The entire knife is huge, measuring at 16.75 inches with the blade at 9.5 inches. You also get the Cerakote coating on the blade, for corrosion resistance and other nice benefits. This knife is meant to last basically forever.
Meanwhile, the handle is ergonomic with the natural canvas Micarta giving you a sure hold even in wet conditions. Your purchase also comes with a genuine leather sheath, with a stainless-steel attachment ring.
Best 5160 Steel Axe
#3: Buck Knives 106 Compadre Camp Axe
- BLADE THICKNESS: 0.230″
- BLADE LENGTH: 3″ (7.6 cm)
- WEIGHT: 23.4 oz. (663.3 g)
- HANDLE: Natural Canvas Micarta®
- CARRY SYSTEM: Sheath
- ORIGIN: Made in the USA
If you’re really hell-bent on chopping wood when you’re out camping, why not use this an actual axe instead? That’s what we figured when we included this axe on our “list of knives”.

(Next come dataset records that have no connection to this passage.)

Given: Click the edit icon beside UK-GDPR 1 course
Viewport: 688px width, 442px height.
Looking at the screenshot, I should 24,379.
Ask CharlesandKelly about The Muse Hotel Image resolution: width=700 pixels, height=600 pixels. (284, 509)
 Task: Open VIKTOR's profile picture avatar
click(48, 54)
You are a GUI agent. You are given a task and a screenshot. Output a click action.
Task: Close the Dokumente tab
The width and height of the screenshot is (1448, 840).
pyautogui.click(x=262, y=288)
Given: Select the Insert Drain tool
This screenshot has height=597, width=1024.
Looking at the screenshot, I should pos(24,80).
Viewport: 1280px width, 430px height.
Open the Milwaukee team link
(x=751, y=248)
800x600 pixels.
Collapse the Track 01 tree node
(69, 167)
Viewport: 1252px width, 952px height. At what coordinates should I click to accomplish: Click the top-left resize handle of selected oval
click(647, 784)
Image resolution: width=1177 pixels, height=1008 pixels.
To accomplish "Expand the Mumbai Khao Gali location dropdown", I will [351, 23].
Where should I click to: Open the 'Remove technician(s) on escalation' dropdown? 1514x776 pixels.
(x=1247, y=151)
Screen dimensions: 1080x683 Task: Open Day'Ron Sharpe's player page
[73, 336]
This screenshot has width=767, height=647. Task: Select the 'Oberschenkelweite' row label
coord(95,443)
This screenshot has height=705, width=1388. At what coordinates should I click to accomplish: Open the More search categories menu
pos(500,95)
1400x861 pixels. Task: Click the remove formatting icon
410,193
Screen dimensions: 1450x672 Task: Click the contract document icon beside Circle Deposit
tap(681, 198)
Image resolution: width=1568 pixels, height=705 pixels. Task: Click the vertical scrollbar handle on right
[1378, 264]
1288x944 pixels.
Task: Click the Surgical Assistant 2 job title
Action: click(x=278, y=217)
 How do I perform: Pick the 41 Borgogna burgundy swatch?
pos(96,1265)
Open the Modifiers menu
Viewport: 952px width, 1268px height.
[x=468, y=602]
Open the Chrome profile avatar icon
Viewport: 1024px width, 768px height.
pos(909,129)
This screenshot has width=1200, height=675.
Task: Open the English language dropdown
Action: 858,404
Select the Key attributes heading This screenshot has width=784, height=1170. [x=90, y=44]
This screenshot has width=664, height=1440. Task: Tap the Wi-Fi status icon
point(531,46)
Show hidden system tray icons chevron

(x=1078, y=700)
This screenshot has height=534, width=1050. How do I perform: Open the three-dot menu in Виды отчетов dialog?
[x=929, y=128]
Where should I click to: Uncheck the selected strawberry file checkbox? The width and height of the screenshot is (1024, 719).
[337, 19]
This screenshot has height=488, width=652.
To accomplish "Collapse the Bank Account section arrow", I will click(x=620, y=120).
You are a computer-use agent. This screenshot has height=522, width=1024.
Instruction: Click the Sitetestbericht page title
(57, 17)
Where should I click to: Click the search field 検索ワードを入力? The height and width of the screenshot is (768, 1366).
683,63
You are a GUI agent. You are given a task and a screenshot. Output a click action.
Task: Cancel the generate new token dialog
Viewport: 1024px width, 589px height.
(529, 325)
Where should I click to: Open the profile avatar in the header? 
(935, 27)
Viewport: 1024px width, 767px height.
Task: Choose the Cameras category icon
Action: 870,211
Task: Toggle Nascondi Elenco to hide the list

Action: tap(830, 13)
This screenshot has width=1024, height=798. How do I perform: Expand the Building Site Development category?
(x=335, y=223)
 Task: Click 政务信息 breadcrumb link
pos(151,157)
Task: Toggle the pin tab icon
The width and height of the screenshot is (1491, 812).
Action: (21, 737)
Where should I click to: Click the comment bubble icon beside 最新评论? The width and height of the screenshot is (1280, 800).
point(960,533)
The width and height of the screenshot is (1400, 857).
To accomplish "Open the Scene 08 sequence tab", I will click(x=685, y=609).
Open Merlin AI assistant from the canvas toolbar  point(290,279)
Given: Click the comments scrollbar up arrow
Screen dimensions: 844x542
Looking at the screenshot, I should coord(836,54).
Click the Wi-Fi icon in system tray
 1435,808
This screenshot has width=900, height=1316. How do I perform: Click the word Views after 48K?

This is about 12.75 inches long, with a small bend in the design for more efficient chopping. That forward-weight configuration really works. It also helps that it weighs 23.4 ounces, so it’s heavy enough for chopping. The blade also has that special Cerakote coating for corrosion resistance.
The handle is also nice with its ergonomic shape, with the micarta offering a sure grip even when wet. You can even hold the handle with one hand or two.
The Buck brand proves that the 5160 steel works for a special type of knife. You can use it to chop wood or clear a path, and it’s great for your survival knife. With the toughness of the 5160 steel and special coating for corrosion resistance (along with some TLC), you can have a 5160 steel knife that you can use for the rest of your life!